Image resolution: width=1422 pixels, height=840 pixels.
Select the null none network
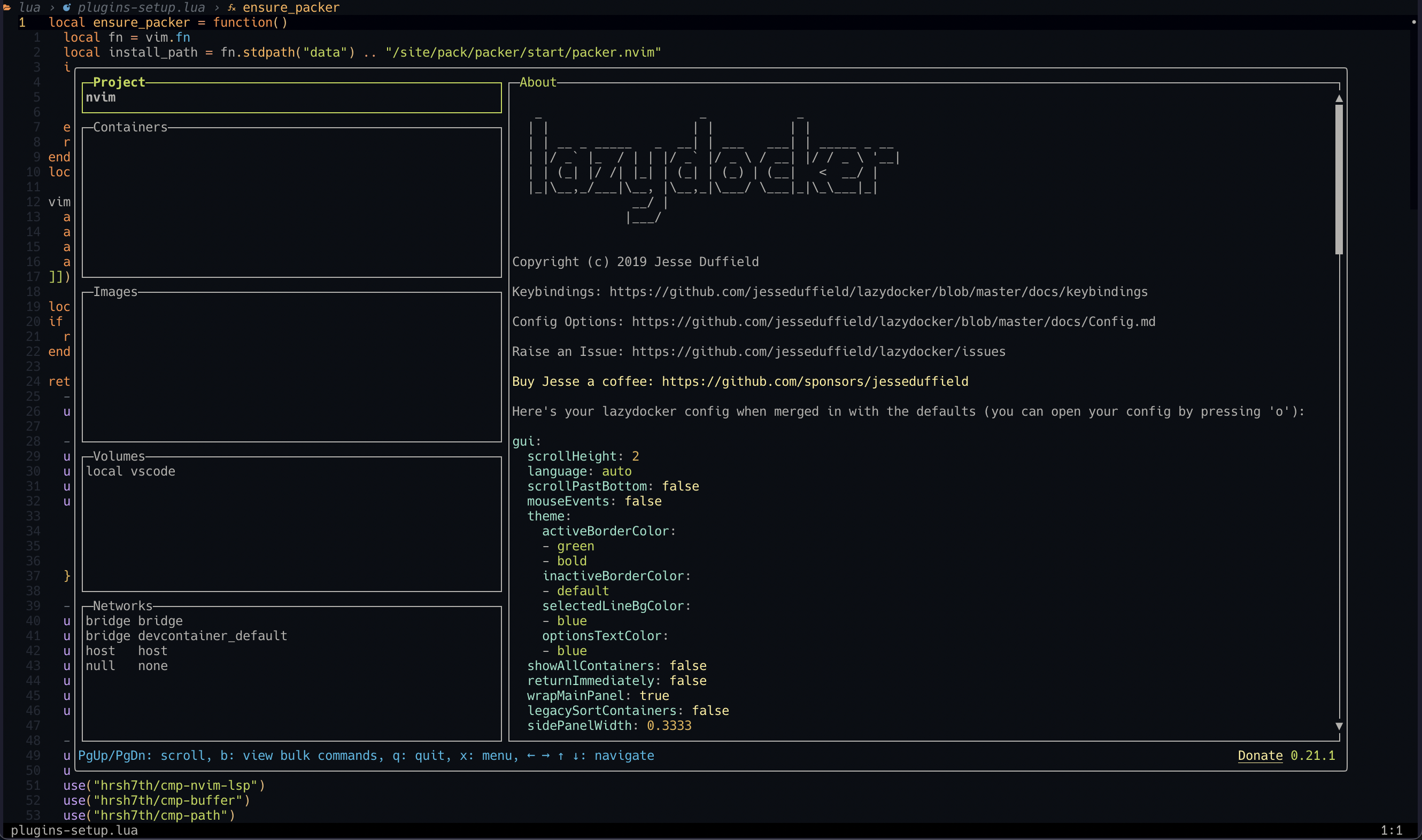tap(126, 666)
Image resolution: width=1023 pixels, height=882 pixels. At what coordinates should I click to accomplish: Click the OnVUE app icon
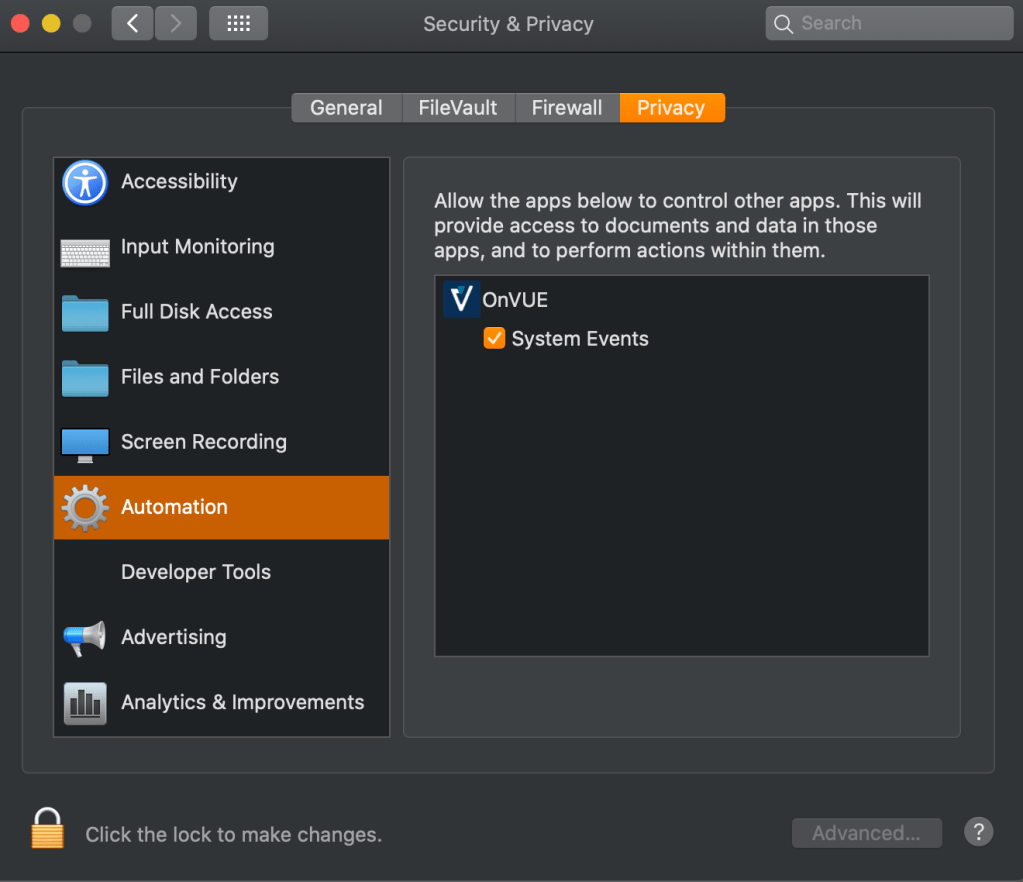click(x=461, y=300)
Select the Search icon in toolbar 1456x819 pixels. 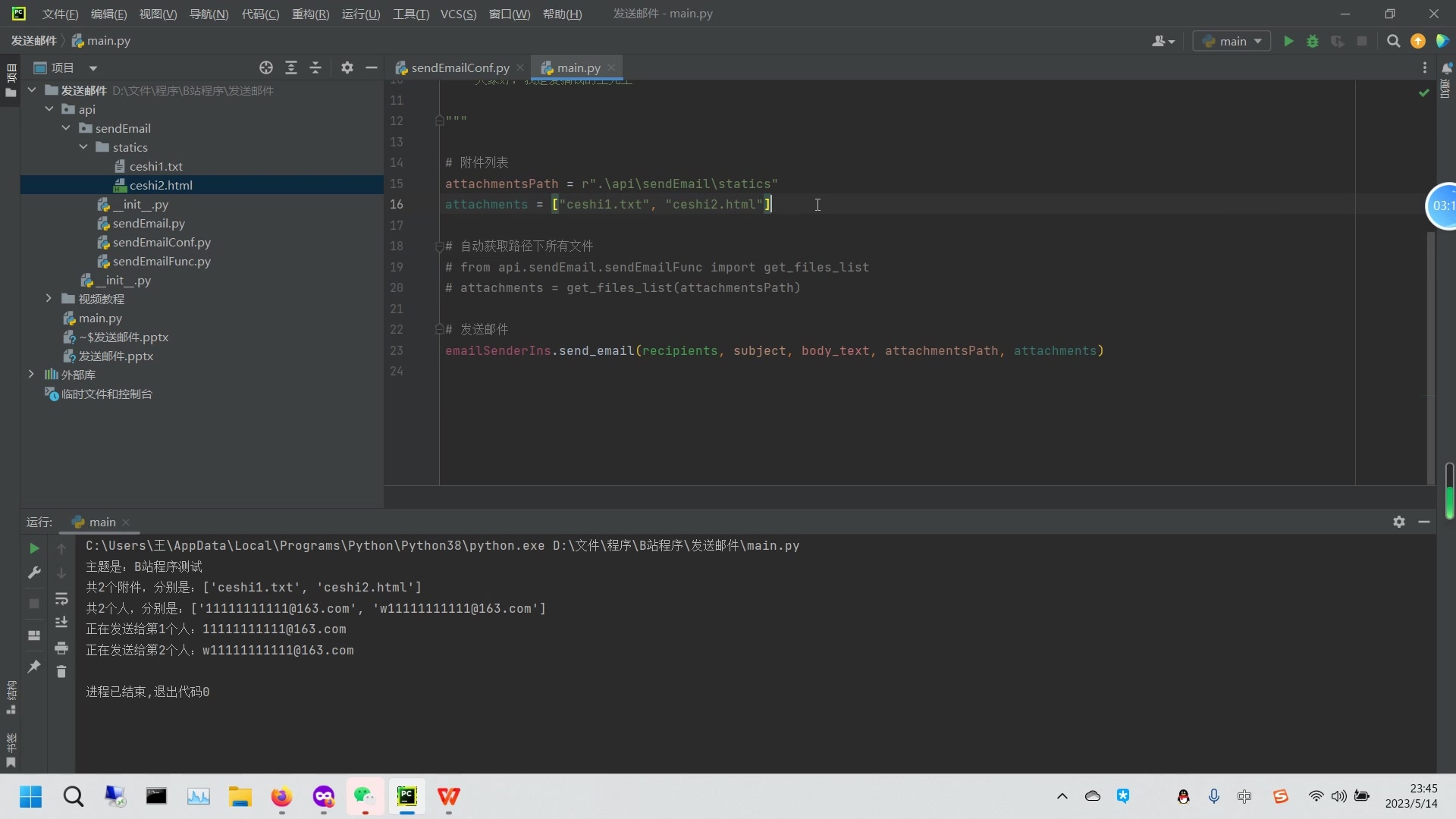coord(1394,41)
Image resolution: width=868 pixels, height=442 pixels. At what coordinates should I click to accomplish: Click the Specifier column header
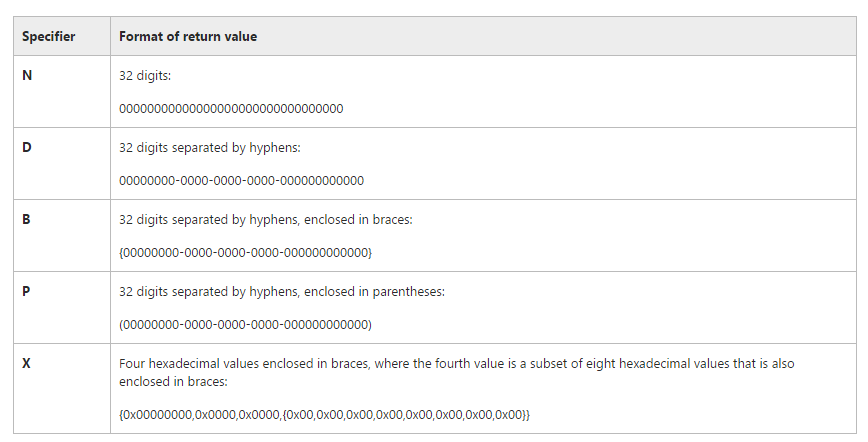click(x=49, y=37)
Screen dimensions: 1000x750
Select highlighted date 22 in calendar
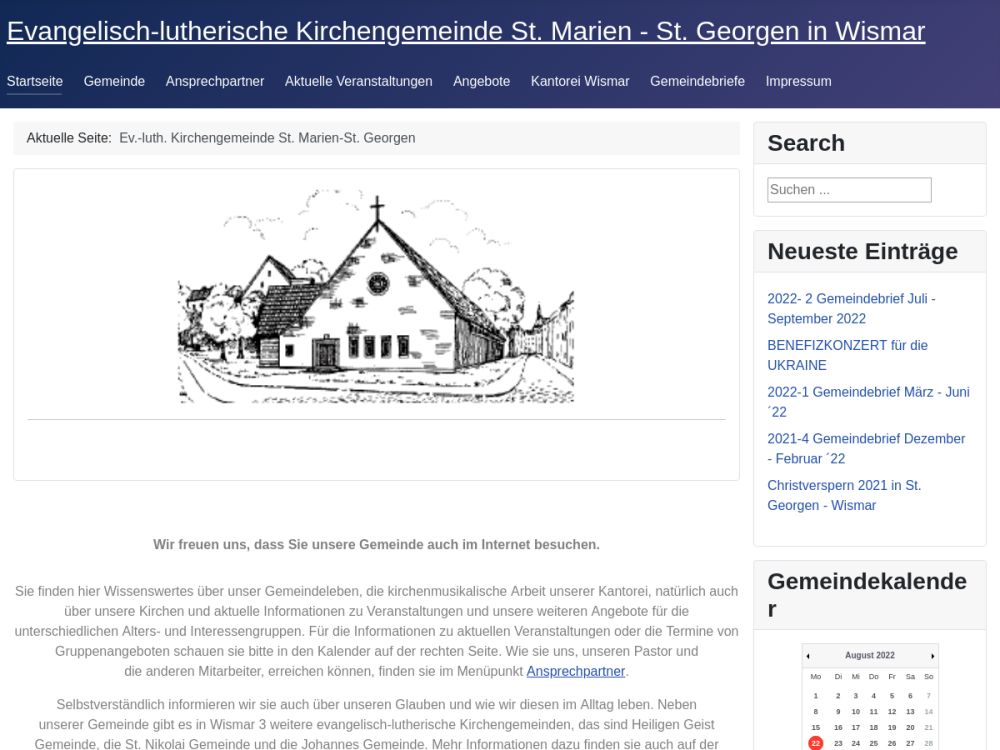point(815,743)
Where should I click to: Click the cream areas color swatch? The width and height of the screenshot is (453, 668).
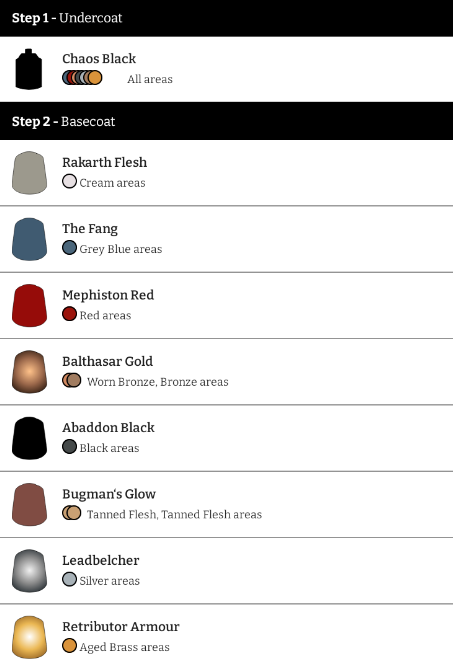point(69,181)
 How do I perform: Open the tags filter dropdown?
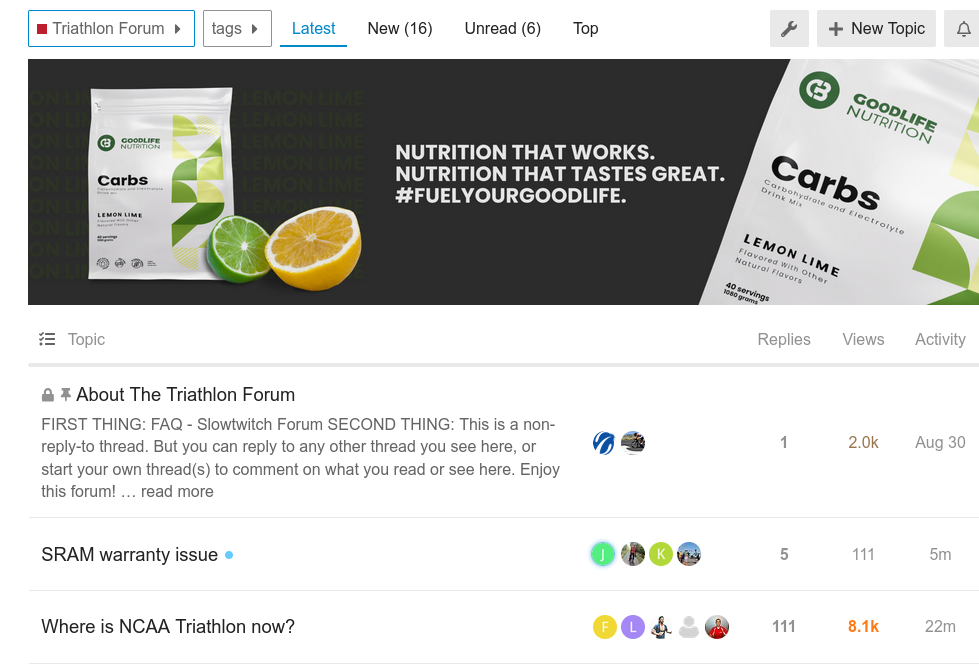click(237, 29)
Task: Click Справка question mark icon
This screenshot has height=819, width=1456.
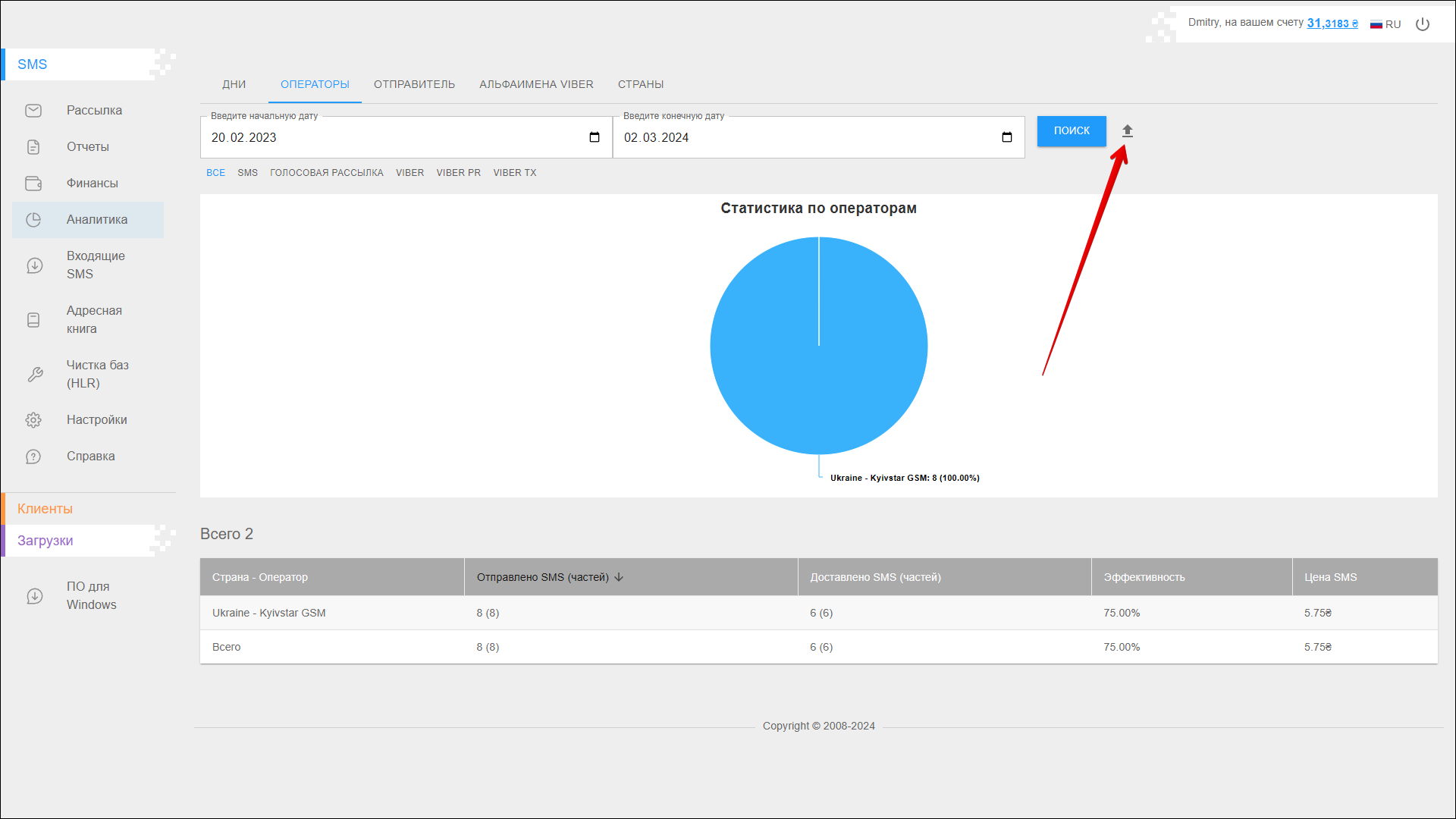Action: (33, 457)
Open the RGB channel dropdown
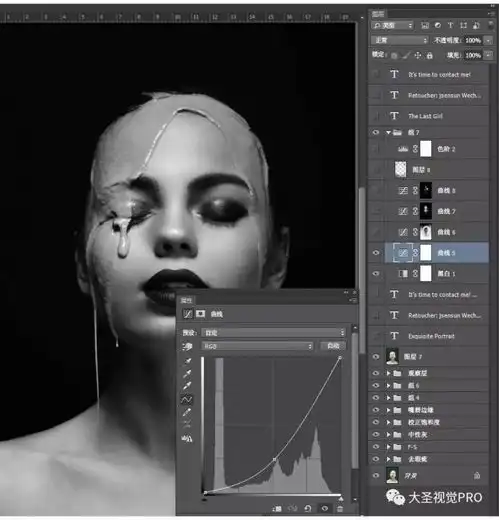The height and width of the screenshot is (520, 499). point(257,346)
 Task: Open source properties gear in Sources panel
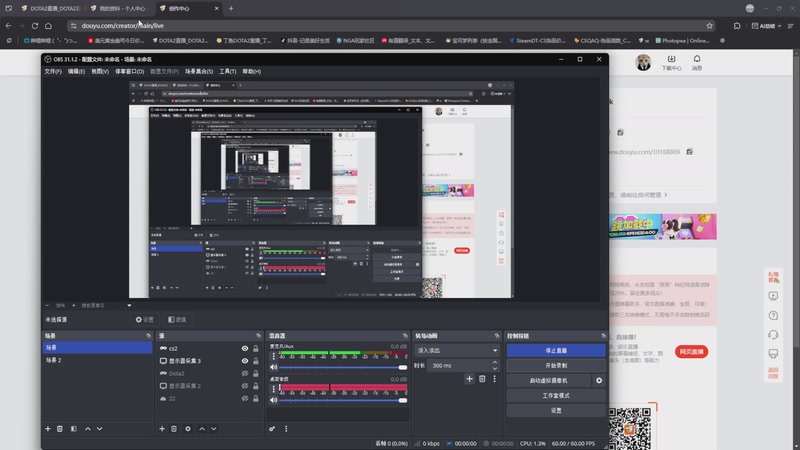pos(188,429)

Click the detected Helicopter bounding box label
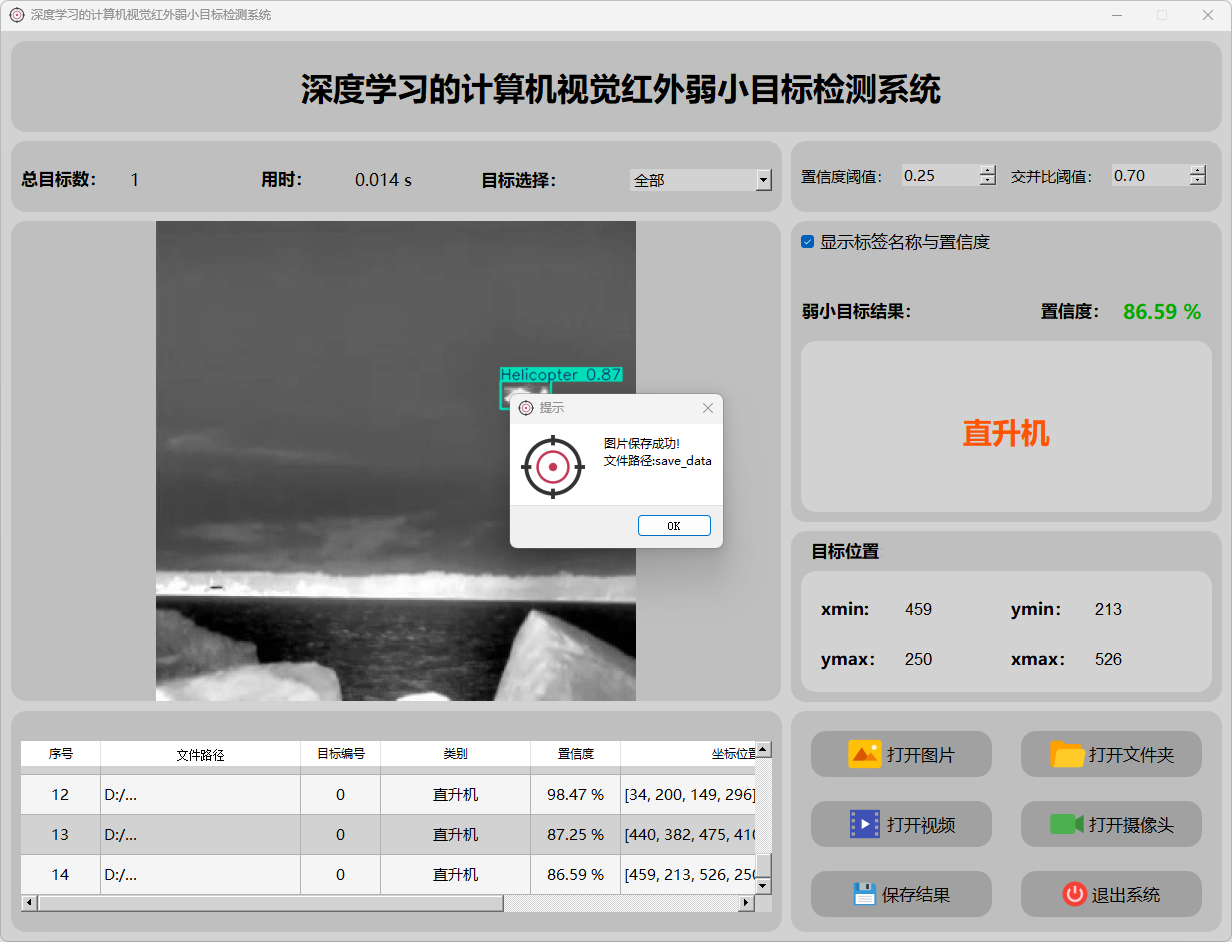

━━━

→ WHAT TO PRODUCE
Quote the lines from the one containing "How do I perform: Open" through the last line, leaving out the pictures.

→ ANSWER FOR THIS EXERCISE
 How do I perform: Open the tags filter dropdown?
click(237, 29)
Task: Click Справка question mark icon
This screenshot has height=819, width=1456.
Action: (33, 457)
Open the RGB channel dropdown
The height and width of the screenshot is (520, 499). point(257,346)
 Task: Open source properties gear in Sources panel
pos(188,429)

Click the detected Helicopter bounding box label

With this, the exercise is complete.